The monthly occurrences of respiratory pathogens over the study period mirrors well-established seasonal patterns observed in respiratory virus activity. For instance, peaks in Rhinovirus/Enterovirus and RSV A&B detections in the colder months, particularly during late fall and winter. Similar findings were found in earlier Saudi Arabian research, which showed that most RSV infections happened in the winter [31, 41, 42]. These results were corroborated by a systematic review that concentrated on the Middle East and North Africa (MENA) region and showed that RSV was more common in the winter, specifically from November to February [21]. The observed variations in pathogen detections month-to-month underscore the complex interplay of factors such as climate, population immunity, behavior, and viral transmissibility.

The findings of this study hold implications for public health interventions. Understanding seasonal trends helps in optimizing vaccination strategies, preparing healthcare systems for potential surges, and implementing targeted preventive measures during high-risk periods. Moreover, the emergence of novel viruses like SARS-CoV-2 underscores the necessity for adaptable surveillance systems and rapid response strategies. In addition, study offers a valuable resource for further epidemiological studies. Longitudinal data on multiple respiratory pathogens can facilitate predictive modeling, epidemiological forecasting, and in-depth analyses of transmission dynamics, contributing to the advancement of public health strategies.

However, it is important to note few limitations of the study. Results might not be generally applicable because they are particular to the single center’s population and circumstances. The small sample size may impact the study’s statistical power and capacity to identify uncommon infections. Since the study was conducted over a two-year duration, seasonal variations in respiratory pathogen may not be fully captured. Certain cases or demographics that are more likely to seek treatment or surveillance at that specific center may be the focus of bias in the study. It is possible that some pathogens’ evolution, emergence, or shifts in prevalence during the study period were not fully recorded. External factors, like public health initiatives or community interventions, could have an impact on the study’s findings by influencing the spread of different pathogens.

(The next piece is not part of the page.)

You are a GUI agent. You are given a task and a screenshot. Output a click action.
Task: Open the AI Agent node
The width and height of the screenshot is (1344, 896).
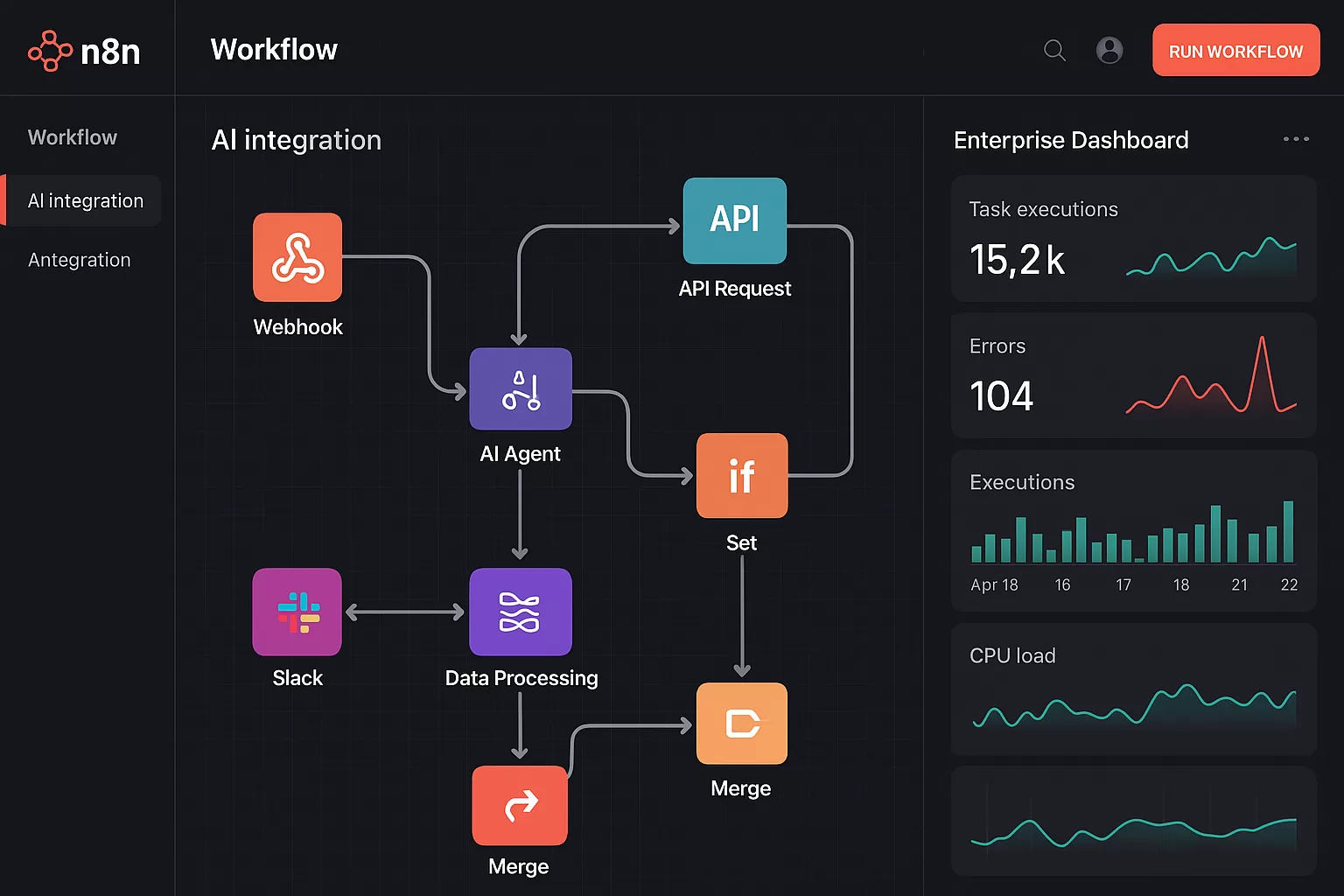pos(521,389)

In conclusion, the study showed continued emergence of RSV and Enterovirus/Rhinovirus as the predominant pathogens in 2022 and 2023. However, several other pathogens were detected at relatively low frequencies, including Influenza A, Mycoplasma pneumoniae, and Legionella pneumophila. The study emphasizes the importance of continuous surveillance, especially during seasonal shifts, to monitor the prevalence and circulation patterns of respiratory pathogens. The insights gleaned from such data can inform targeted public health strategies, including vaccination campaigns, infection control measures, and resource allocation, aimed at mitigating the burden of respiratory infections. Further studies are needed to be prospective and multi-centers and to have better studies concerning the detection and characterization of respiratory viruses, particularly those with the potential for emergence. Such studies would also require setting up a strategy for genotyping and/or sequencing of viruses with potential for emergence such as influenza and SARS-CoV-2.